[This was meant as a comment to Tim's answer, which I liked; but it's too long to be posted as a comment.]
There's a comment by Rasch along the lines of Tim's answer:
First a terminological remark. The "prediction" is suggestive of the statistician as a magician who can tell the future. Economists have an expression that is less pretentious: forecasting – not much more reliable than weather forecasting.

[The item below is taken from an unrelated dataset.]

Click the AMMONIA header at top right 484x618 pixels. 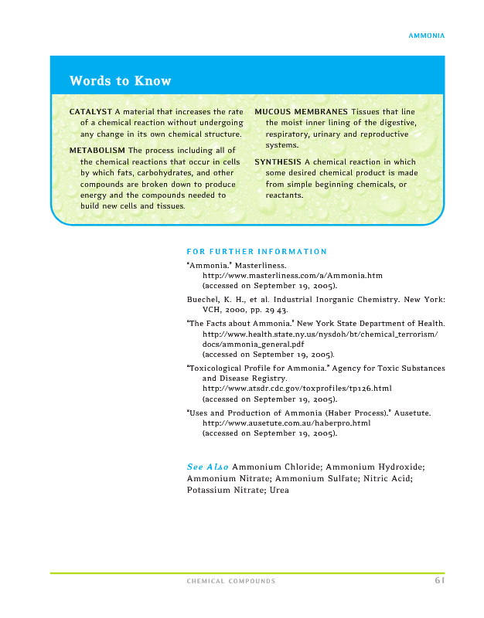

To speak seriously: you do not really predict anything. What you do, is to calculate the distribution of the variate in question, possibly offering its mean value or the like as a likely event – but only on the assumption that the model – or a characteristic feature of it – on which you based this forecasting, still holds, i.e. confronted with what eventually does happen you are faced with a test of this hypothesis and nothing else – you were not telling what the future would be!
on p. 268 of "Sufficiency, prediction and extreme models" by Lauritzen (Barndorff-Nielsen & al, eds: Conference on foundational questions in statistical inference, Aarhus 1973).
Personally I prefer to use "prediction" when a hypothesis assigns probability 1 (or 0) to some statement, and to use "forecast" otherwise. Because that hypothesis is then acting as a sort of physical theory with regard to that statement.
But also in that case the "prediction" is not guaranteed to be correct. Unit probabilities always come about from some simplification (which may be necessary for computational purposes) in our assumptions and beliefs.